* **Text section**
_ _ _

← Back to Blog

// Posted by Umur Inan

// Category Backend

// Posted on March 28, 2026

Connection Pools: The Thing You Never Think About Until Production Burns

Connection pools sit quietly until they break. Here is what happens when they fail, the warning signs to watch, and how to catch it before production burns.

By Umur Inan · 9 min read

I want to tell you about the worst production incident I ever caused. It was a Tuesday afternoon. Traffic was normal. No deploys in the last four hours. And then, over the span of about ninety seconds, every API endpoint in our Spring Boot service started returning 500 errors. Not some of them. All of them.

The logs were full of the same exception: SQLTransientConnectionException: HikariPool-1 - Connection is not available, request timed out after 30000ms. Every single request was waiting for a database connection and not getting one. The pool was exhausted.

It took us forty minutes to figure out what happened. A seemingly harmless query in a rarely-used admin endpoint had started running long. Not crazy long. About eight seconds per call. But someone had kicked off a batch operation that hit that endpoint in a tight loop, and each request held a connection for the full eight seconds. Within a minute, all ten connections in the pool were occupied by slow queries. Every other request in the entire application, login, feed, notifications, everything, was stuck waiting in line behind them.

Ten connections brought down an entire service. That's the thing about connection pools. You never think about them until they ruin your afternoon.

What a Connection Pool Actually Does

If you already know this, skip ahead. But I've been surprised how many backend engineers treat the connection pool as a black box they never open.

Opening a database connection is expensive. There's a TCP handshake. TLS negotiation if you're using SSL. Authentication. Protocol negotiation. On a typical PostgreSQL setup, creating a new connection takes somewhere between 20 and 100 milliseconds. That doesn't sound like much, but if every HTTP request opens and closes a database connection, you're adding that overhead to every single request. At a few hundred requests per second, it adds up fast.

A connection pool solves this by keeping a set of connections open and reusing them. Your application borrows a connection from the pool, runs a query, and returns it. The next request borrows the same connection. No setup cost. No teardown cost. It's one of those abstractions that works so well you forget it exists.

Until it doesn't.

The Default Configuration Is Almost Never Right

Here's the thing that bit us. We were running HikariCP, which is the default connection pool in Spring Boot, with mostly default settings. The defaults are reasonable for getting started, but they make assumptions about your workload that might not hold.

_ _ _

* **Dataset content**
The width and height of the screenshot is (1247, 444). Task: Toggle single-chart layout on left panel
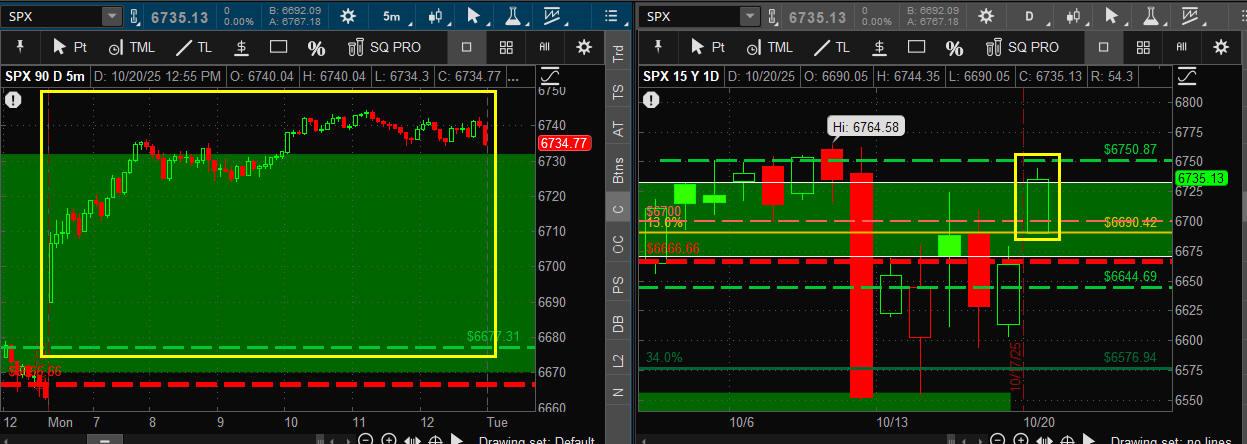click(x=467, y=47)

_ _ _

* **What to produce**
Carry on the connection pool blog post from its last sentence, in the same voice.

* **Output below**
The default maximum pool size in HikariCP is 10. Ten connections. For a lot of applications, that's actually fine. The math is simpler than people think. If your average query takes 5 milliseconds and you have 10 connections, you can theoretically handle 2,000 queries per second. Most CRUD applications don't come close to that.

But that math only works if your queries are consistently fast. The moment you have one slow query holding a connection for seconds instead of milliseconds, the entire equation breaks. That one connection isn't serving 200 queries per second anymore. It's serving one query every eight seconds. And you only have ten connections total.

The formula that actually matters is:

connections_needed = concurrent_requests × average_hold_time / average_query_time

If your average query takes 5ms but some requests hold connections for 8 seconds, you need to account for that. And most people don't.

The Silent Killers

Pool exhaustion is dramatic. It's the fire alarm. But there are quieter ways your connection pool can hurt you that are harder to detect.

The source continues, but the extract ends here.